Network coding is an experimental protocol for delay tolerant networks. It aims on optimizing the packet delivery ratio in sparse and very sparse networks. Furthermore the network coding protocol (NCP) reduces the total number of transmissions in comparison with simple flooding algorithms.

Transmission method

To achive a lower number of transmissions every node in the network keeps sending linear combinations of the packages it has received or it is going to send itself. Every packets (linear combination!) contains a so called encoding vector that inticates the source nodes of the packages being forwarded. Every source node is associated with a proper unit vector which is the initial encoding vector. A new linear combination is called innovative if it increases the rank of the set of received packets of a node. Thus a solvable linear equation system is generated by each node. As soon as the rank of the set of received packets equals or exceeds the number of unit vectors (linear combinations of unit vectors!) in the equation system, the node can resolve the equation system an extract every single packet.
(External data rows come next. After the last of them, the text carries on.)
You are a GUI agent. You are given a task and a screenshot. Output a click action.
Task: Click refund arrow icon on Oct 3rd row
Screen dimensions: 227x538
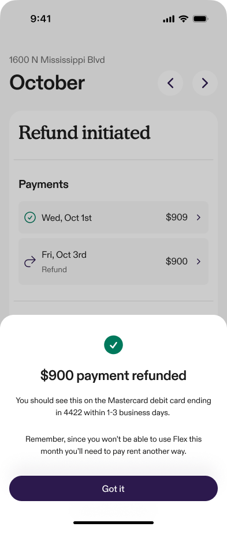click(x=30, y=262)
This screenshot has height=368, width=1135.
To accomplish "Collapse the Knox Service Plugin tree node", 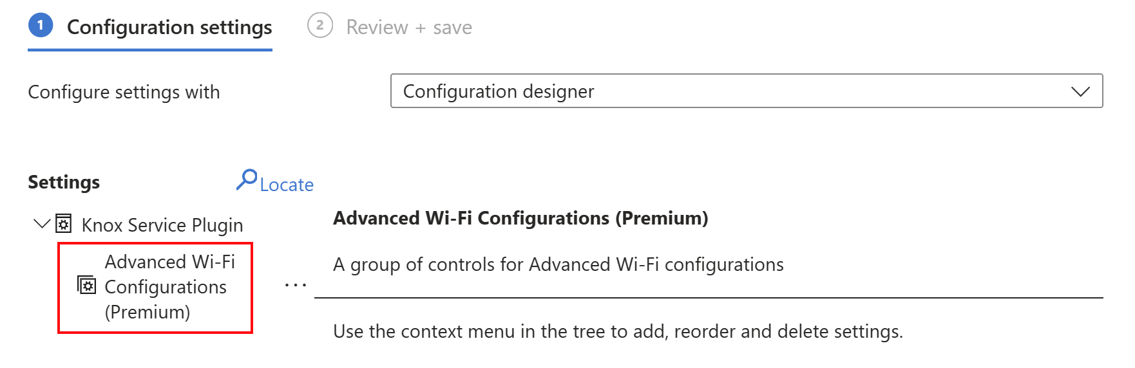I will [x=42, y=224].
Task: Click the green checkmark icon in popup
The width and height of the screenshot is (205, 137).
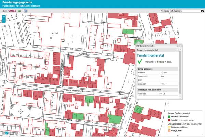Action: pos(140,61)
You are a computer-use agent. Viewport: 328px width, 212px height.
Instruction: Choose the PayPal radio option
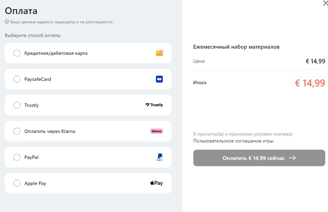[17, 157]
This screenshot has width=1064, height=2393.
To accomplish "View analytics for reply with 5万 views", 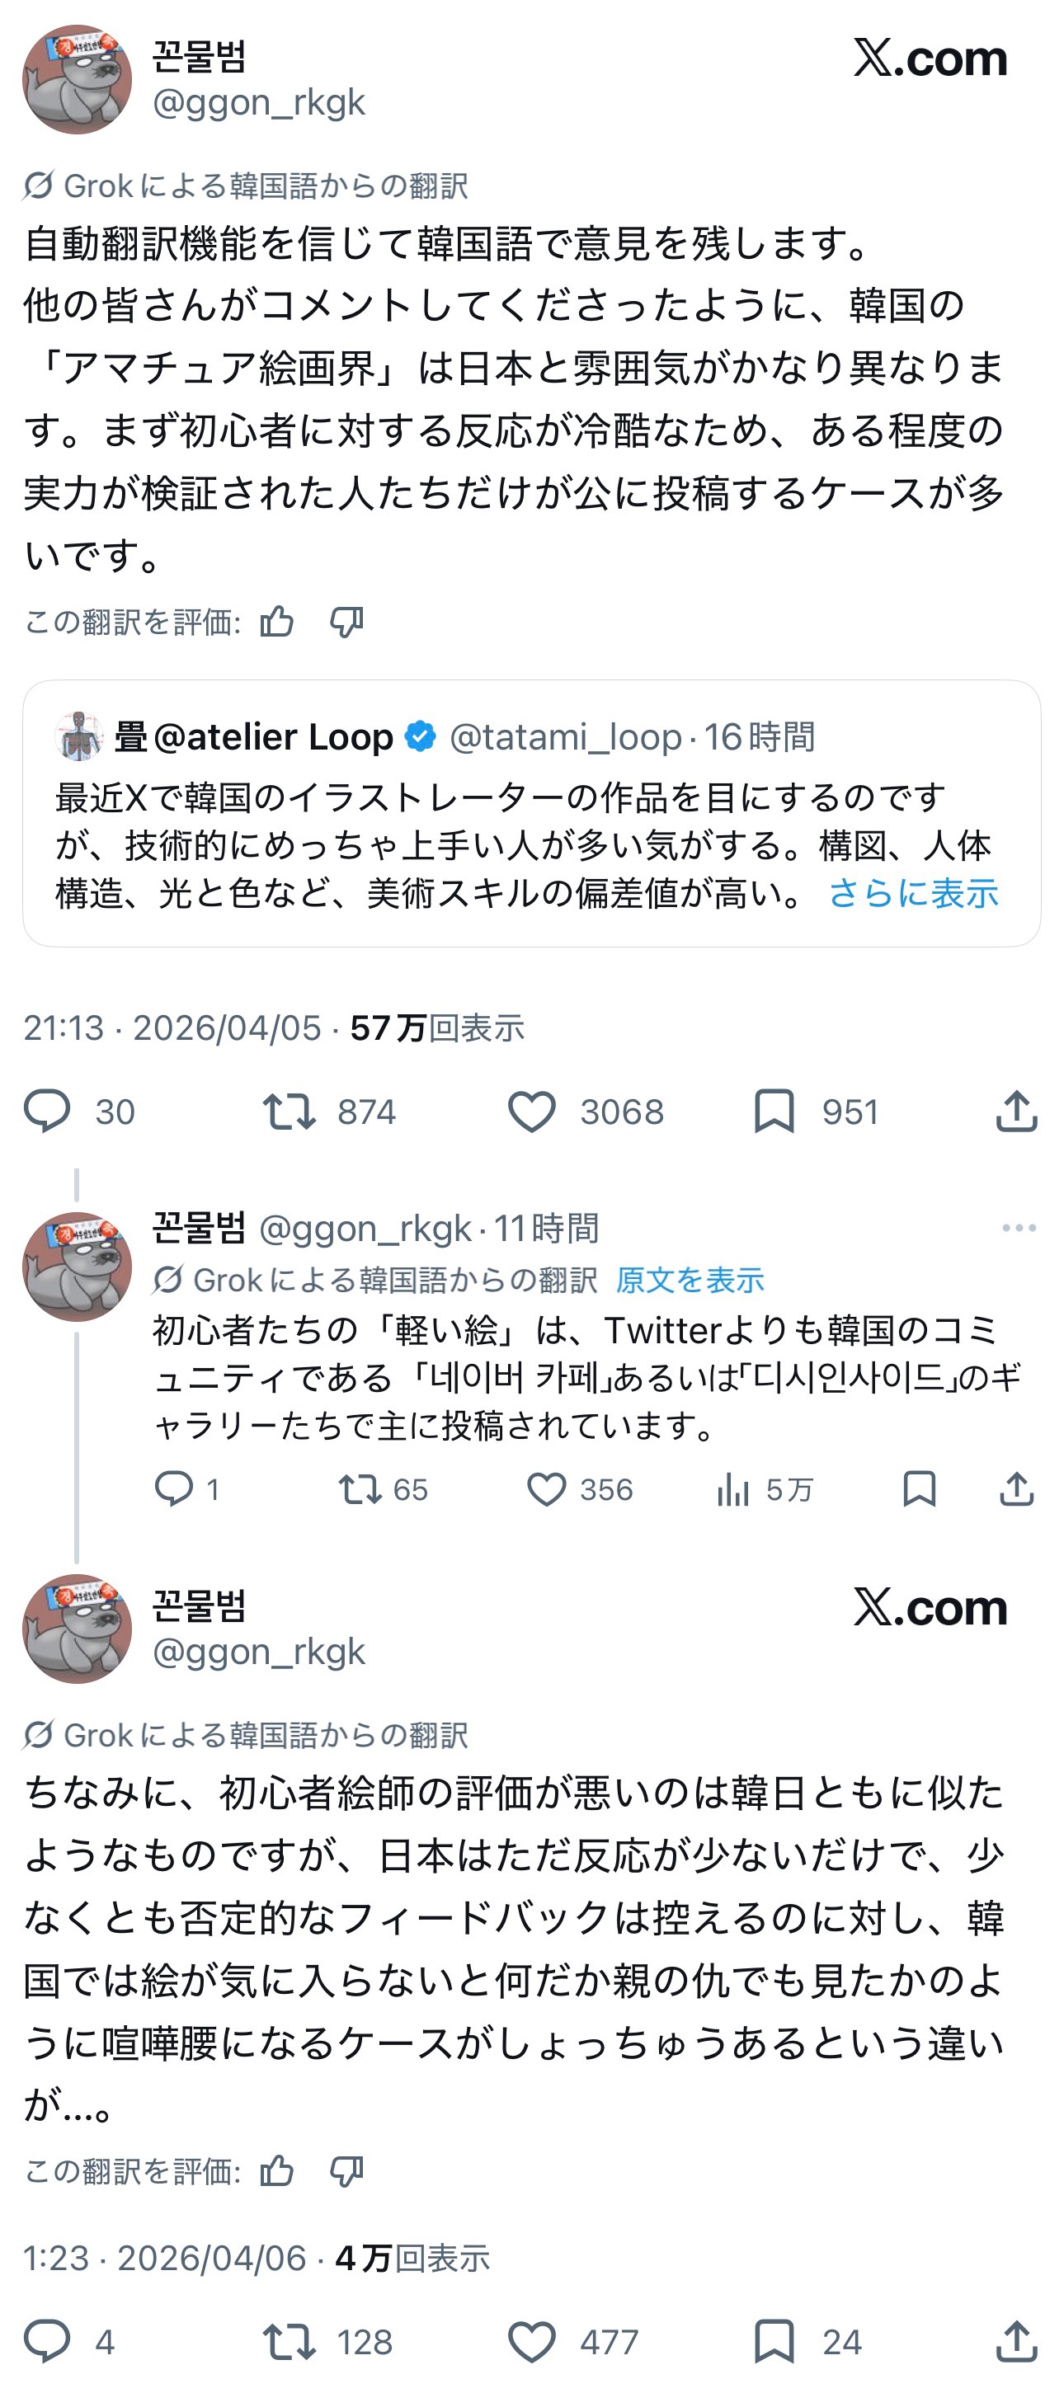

Managing Packet Generations

Of course we need to be aware of older and newer packets. Therefore a hash value over each packet id and source id is generated. Depending on the result of this operation the packet is added to the corresponding matrix. Depending on the generation age the rank of each matrix is reduced stepwise by replacing the last two rows of the matrix by a linear combination of these rows. Thus the probability that a packet that might be generated from that matrix is innovative is not reduced.

references

The ZebraNet Wildlife Tracker ("http://www.princeton.edu/~mrm/zebranet.html")

NetCod conference: http://www.netcod.org/indexold.htm

Software

Similarity flooding [1]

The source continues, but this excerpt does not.